Au moins 23 personnes ont été "exécutées sommairement" dimanche par les forces régulières durant des raids dans les quartiers de Damas, et certains corps portaient des marques de torture, a affirmé lundi l'Observatoire syrien des droits de l'Homme (OSDH).

"Seize personnes, âgées en majorité de moins de 30 ans, ont été exécutées sommairement par balles dimanche à Mazzé durant des perquisitions des troupes gouvernementales", dans l'ouest de la capitale, a déclaré à l'AFP Rami Abdel Rahmane, directeur de l'OSDH, sans être en mesure d'affirmer s'il s'agissait de civils ou de rebelles.

Sept autres personnes ont été exécutées à Barzé (nord-est), a-t-il indiqué.

Parmi les victimes, deux ont eu la tête écrasée par des véhicules et une avait l'oeil transpercé par une balle.

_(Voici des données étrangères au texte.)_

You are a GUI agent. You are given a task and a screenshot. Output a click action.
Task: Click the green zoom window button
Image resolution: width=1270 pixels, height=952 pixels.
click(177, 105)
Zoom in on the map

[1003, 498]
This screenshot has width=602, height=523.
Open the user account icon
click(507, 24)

Trois avaient les mains ligotées et certaines avaient le corps transpercé par des baïonnettes, a encore affirmé M. Abdel Rahmane dont l'organisation basée en Grande-Bretagne s'appuie pour ses informations sur un réseau de témoins et de militants en Syrie.

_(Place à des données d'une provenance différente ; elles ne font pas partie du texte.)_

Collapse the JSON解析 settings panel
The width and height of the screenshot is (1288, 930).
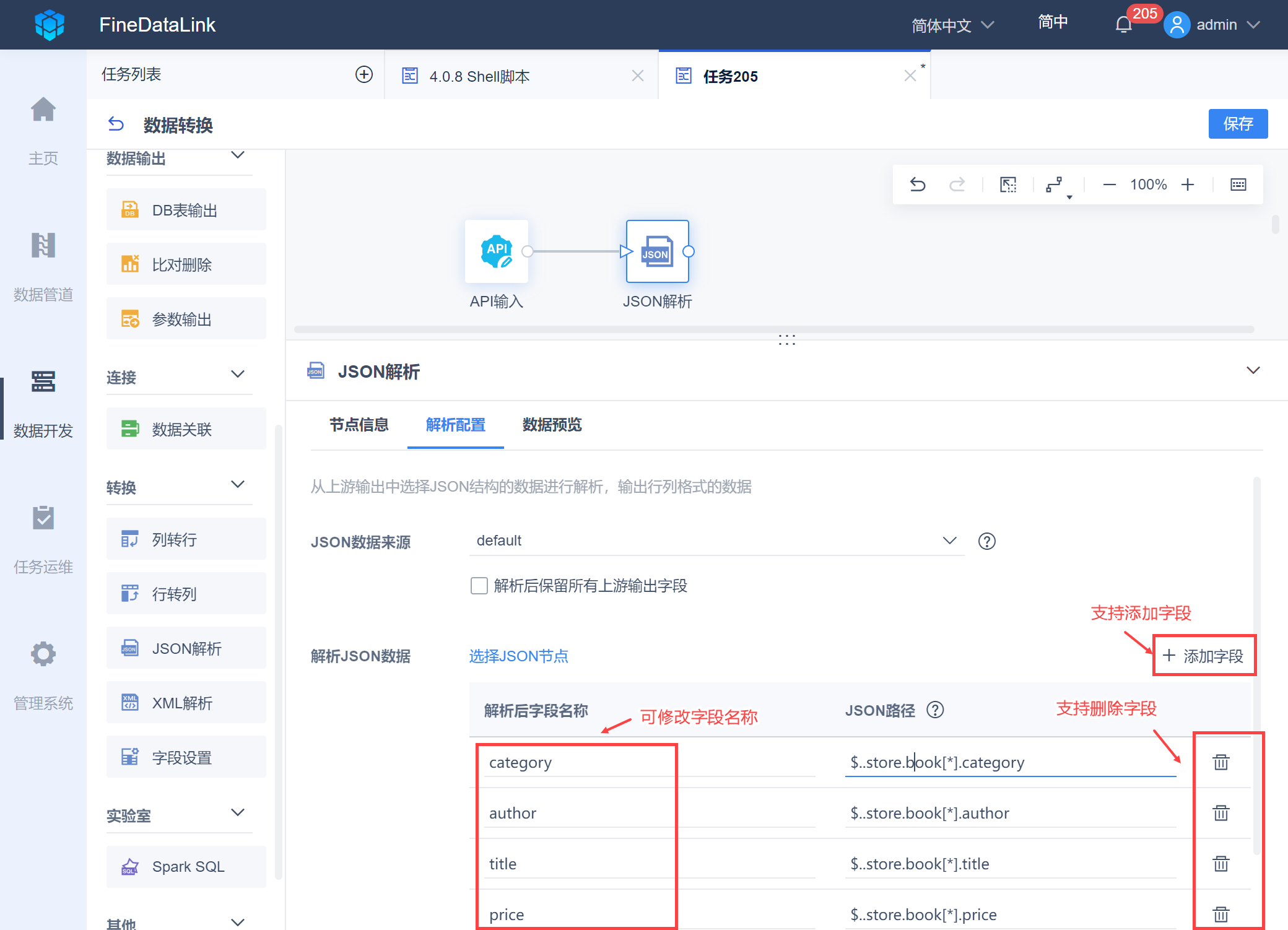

L'agence officielle Sana avait annoncé dans la nuit de dimanche à lundi que l'armée a "rétabli la sécurité dans les vergers de Razi dans le quartier de Mazzé en purifiant cette zone des groupes terroristes armés qui avaient terrifié les habitants et attaqué leurs maisons".

Par ailleurs, 15 corps non identifiés ont été retrouvés dans un secteur de la localité de Maadamiyat al-Cham, près de Damas, certains ayant les mains ligotées et d'autres ayant été poignardés à l'arme blanche, selon l'OSDH qui ne pouvait dire s'il s'agissait de victimes de l'armée.

De son côté, Amnesty international a appelé lundi les protagonistes en Syrie à épargner les civils et tous ceux qui ne participent pas directement aux combats.

"Au moment où le conflit s'intensifie dans beaucoup de régions de Syrie entre les forces gouvernementales et l'Armée libre syrienne (ALS), Amnesty rappelle à toutes les parties qu'il est impératif de respecter la loi humanitaire internationale dont l'objectif est d'épargner les civils et tous ceux qui ne participent pas directement aux combats et de minimiser les souffrances", selon un communiqué.

"Les supérieurs et les commandants (des deux côtés) ont le devoir de prévenir et, si nécessaire, de mettre fin aux crimes de guerre commis par ceux qui sont sous leurs ordres (...) faute de quoi ils seraient tenus pour responsables pénalement", ajoute le texte.